*Exercise requirements*.
Produce one exact copy of the records, no pictures.

*Recorded information*.
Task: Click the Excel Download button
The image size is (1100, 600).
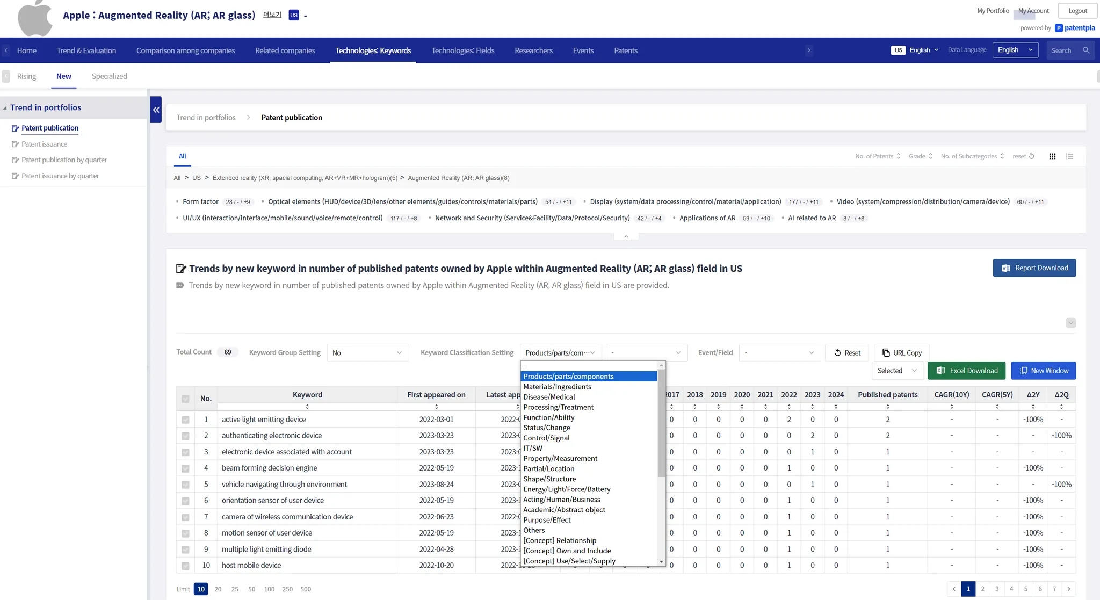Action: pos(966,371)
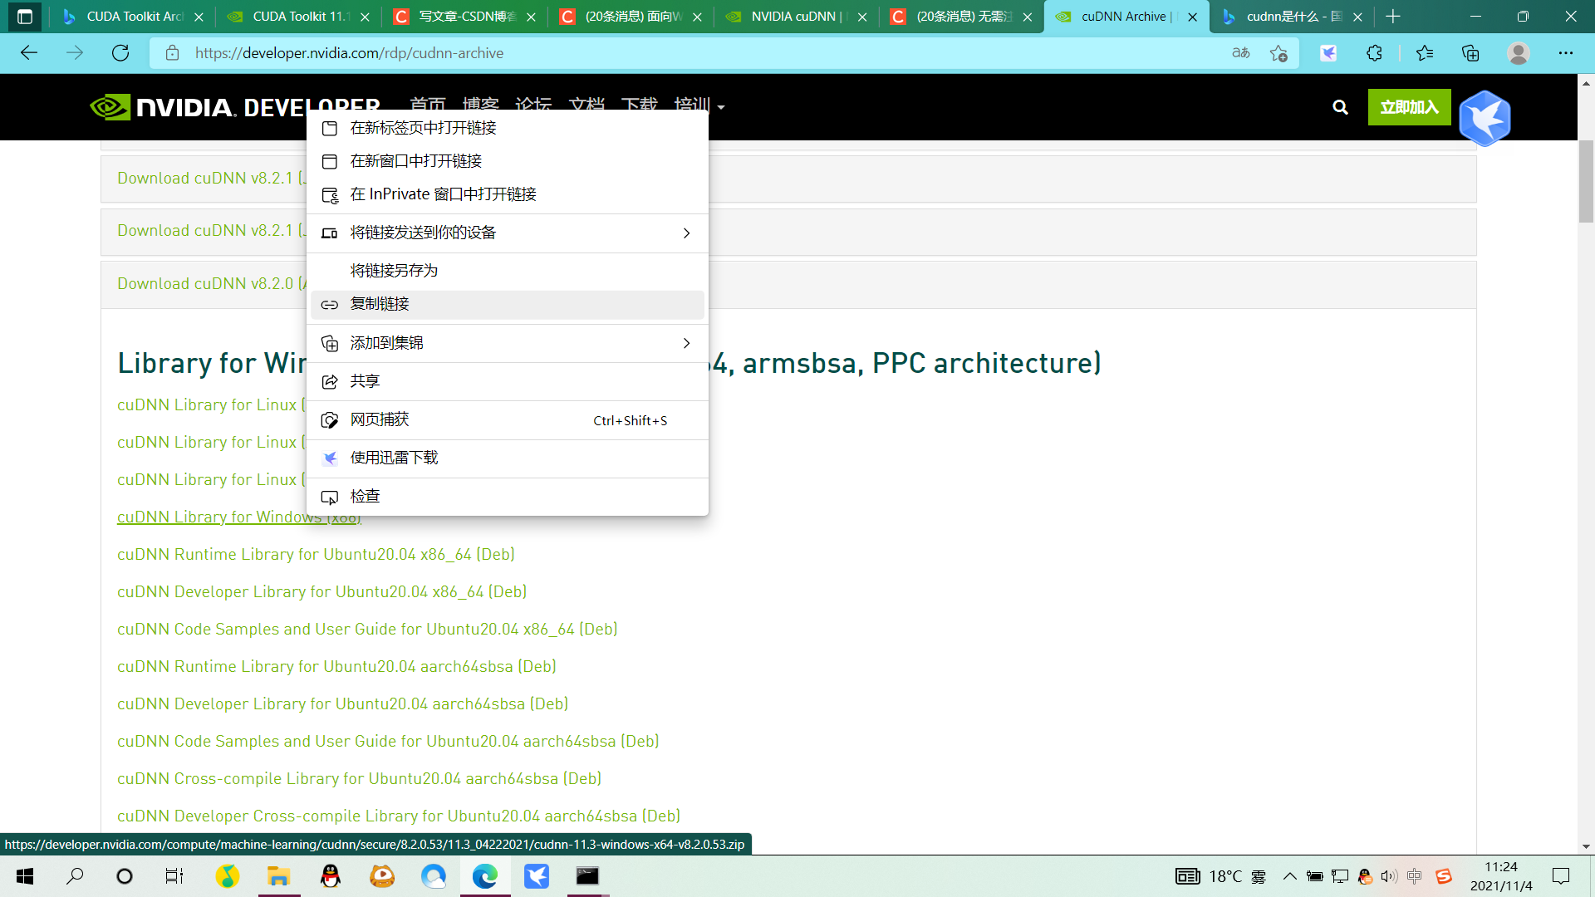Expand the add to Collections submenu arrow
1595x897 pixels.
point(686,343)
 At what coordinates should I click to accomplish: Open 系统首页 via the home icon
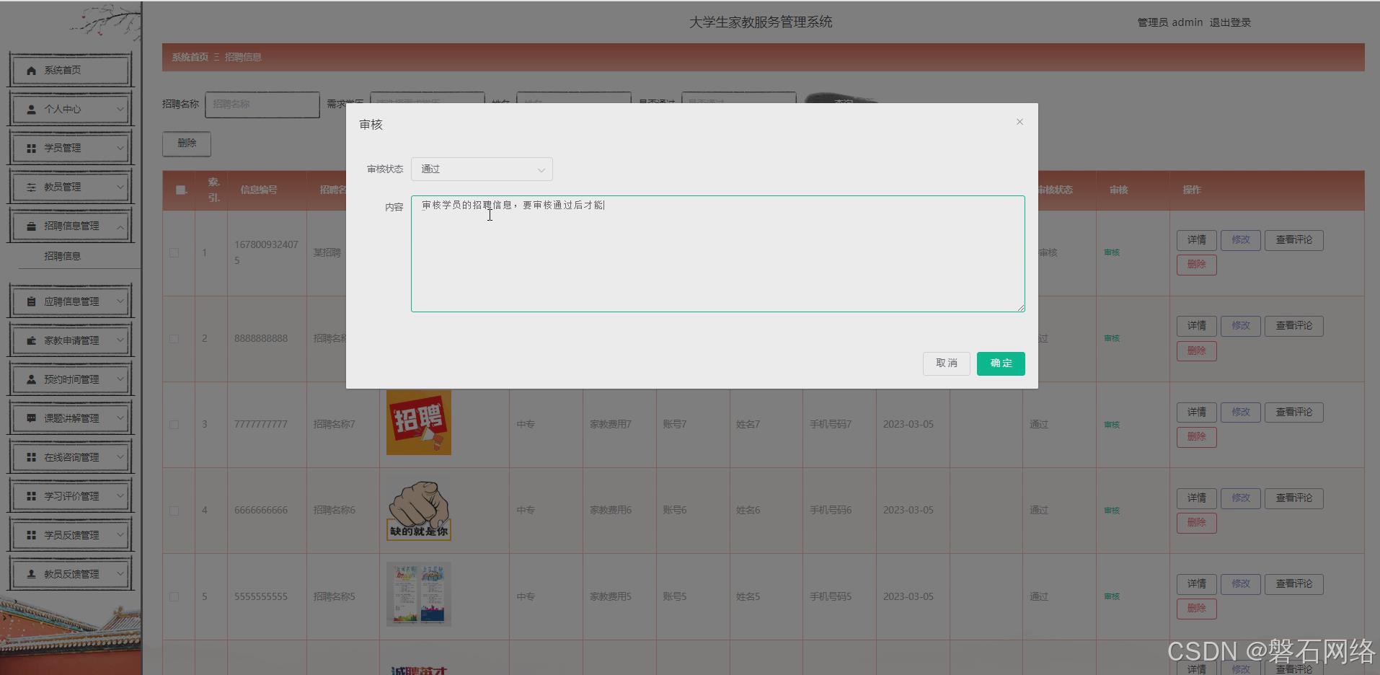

*Expected output*.
Task: Click the Excel Download button
The image size is (1100, 600).
Action: pos(966,371)
Expand the add to Collections submenu arrow
1595x897 pixels.
point(686,343)
 At what coordinates should I click to accomplish: Open 系统首页 via the home icon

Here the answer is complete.